╭─ Excerpt provided
Indeed, our country's political decline in recent decades has been abetted by the decline in mainstream media. The same media outlets that were complicit in the disastrous Iraq War are bent on turning politics into an insular celebrity club in which only they get to anoint front-runners.

If the torch of leadership passes from Bush I to Clinton I to Bush II to Clinton II, it will be a loss for our country - but a victory for a corrupt Beltway press corps that abhors fresh ideas, especially those that challenge its power and privilege. It was a frightened national press corps that vilified the netroots supporters of Democratic outsider Ned Lamont in defense of warhorse Joe Lieberman.

For the coming election season to be fact-based and reality-based instead of just power-based, independent media (online and off) will have to play a bigger role in shaping the debate and correcting the record. For example, a recent San Francisco Chronicle news report (headlined "Obama Emerges as Clinton's Rival for Dems' Left") asserted that Hillary Clinton was "widely regarded as the left's most influential voice inside the now-revered Clinton White House."

Widely regarded? Actually, progressives see Hillary Clinton as having been consistently wrong on the war and a host of other issues, especially trade. Her absurdly bureaucratic health-care proposal in 1993 - shaped by and for big insurance companies - was a slap in the face of unions, Congress members and grassroots forces who'd built a movement for simple, nonprofit national health insurance: In effect, enhanced Medicare for all. She helped set back the cause of universal coverage for years.

And far from being "revered," many Democratic activists see the Clinton era as one of decline in which Democrats lost their strong majorities in the US Senate, US House, governorships and state legislatures. It's simple math.

The 2008 presidential election is shaping up as a test of the power and capacity of new independent media vs. old conglomerate-dominated media. And a test of grassroots/netroots politics vs. corporatized Democratic politics...


Meanwhile, chicago dyke notices that the Congressional leaders are having a little trouble with this "Leadership" concept.
╰─
╭─ Source information
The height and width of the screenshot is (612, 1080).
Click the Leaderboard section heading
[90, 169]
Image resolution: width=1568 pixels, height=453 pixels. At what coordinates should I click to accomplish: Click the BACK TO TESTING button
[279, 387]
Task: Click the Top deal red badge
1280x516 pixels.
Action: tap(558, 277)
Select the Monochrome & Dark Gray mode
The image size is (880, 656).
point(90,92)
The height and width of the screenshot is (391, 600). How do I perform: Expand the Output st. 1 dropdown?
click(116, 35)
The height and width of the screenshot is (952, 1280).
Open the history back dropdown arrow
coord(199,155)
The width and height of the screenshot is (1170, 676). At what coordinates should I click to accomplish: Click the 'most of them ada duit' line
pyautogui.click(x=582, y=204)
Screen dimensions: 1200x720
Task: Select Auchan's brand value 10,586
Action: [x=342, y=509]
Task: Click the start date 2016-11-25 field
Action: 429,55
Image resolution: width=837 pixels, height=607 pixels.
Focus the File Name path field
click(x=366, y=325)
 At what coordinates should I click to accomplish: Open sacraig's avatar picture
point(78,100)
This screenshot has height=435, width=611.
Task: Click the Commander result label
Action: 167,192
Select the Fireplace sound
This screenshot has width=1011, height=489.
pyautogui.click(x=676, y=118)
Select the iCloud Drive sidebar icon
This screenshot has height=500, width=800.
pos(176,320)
╰─
Pick up the commentary on the national press and the 2008 presidential race after its last sentence and keep writing it.

◆ **Task result**:
...In the year since top Democrats started demanding their own party leadership not work to stop the war, 907 U.S. soldiers have been killed. Of course, that’s never reported by the Washington press corps when they hear the same Democrats preach a “go slow” approach. But that doesn’t mean those troops didn’t die, and that the people still telling us to “go slow” should be regarded as even mildly credible when it comes to national security. The fact that the people who get things wrong over and over and over again are granted financial and political rewards on the Beltway cocktail party circuit doesn’t mean these people are doing anything other than running the country into the ground...


Yes, but look at those campaign contributions!

3 comments:

Anonymous said...

Very perceptive posting here, and I agree I can't stand Hillary-- the war, all the idiotic stands on trade, she's repulsive to everything the Democrats are supposed to be standing for.

If the Dems go for the easy choice and pick Hillary as the nominee, then I'm not only not voting Democratic in 2008-- for the first time in 24 years-- but I'm voting for, contributing money to, and actively supporting Third Party candidates. Our electoral system, besides, desperately needs some reform.

kelley b. said...

In my humble opinion, the most important thing we can do to protect America is to break up the Cheney shadow government.

That will be my priority in 2008: to oppose their candidate of choice.

Thus, while I will continue to ridicule Democrats I find dishonest, especially sanctimonious ones like Hillary that Karl Rove really wants to see take over the party, I would vote for her over a Cheneyburton proxy without hesitating.

Anonymous said...

If public funding came close to keeping pace with the reality of campaign costs,we'd be one step closer to having candidates we can for for instead of settling for candidates we have to vote against.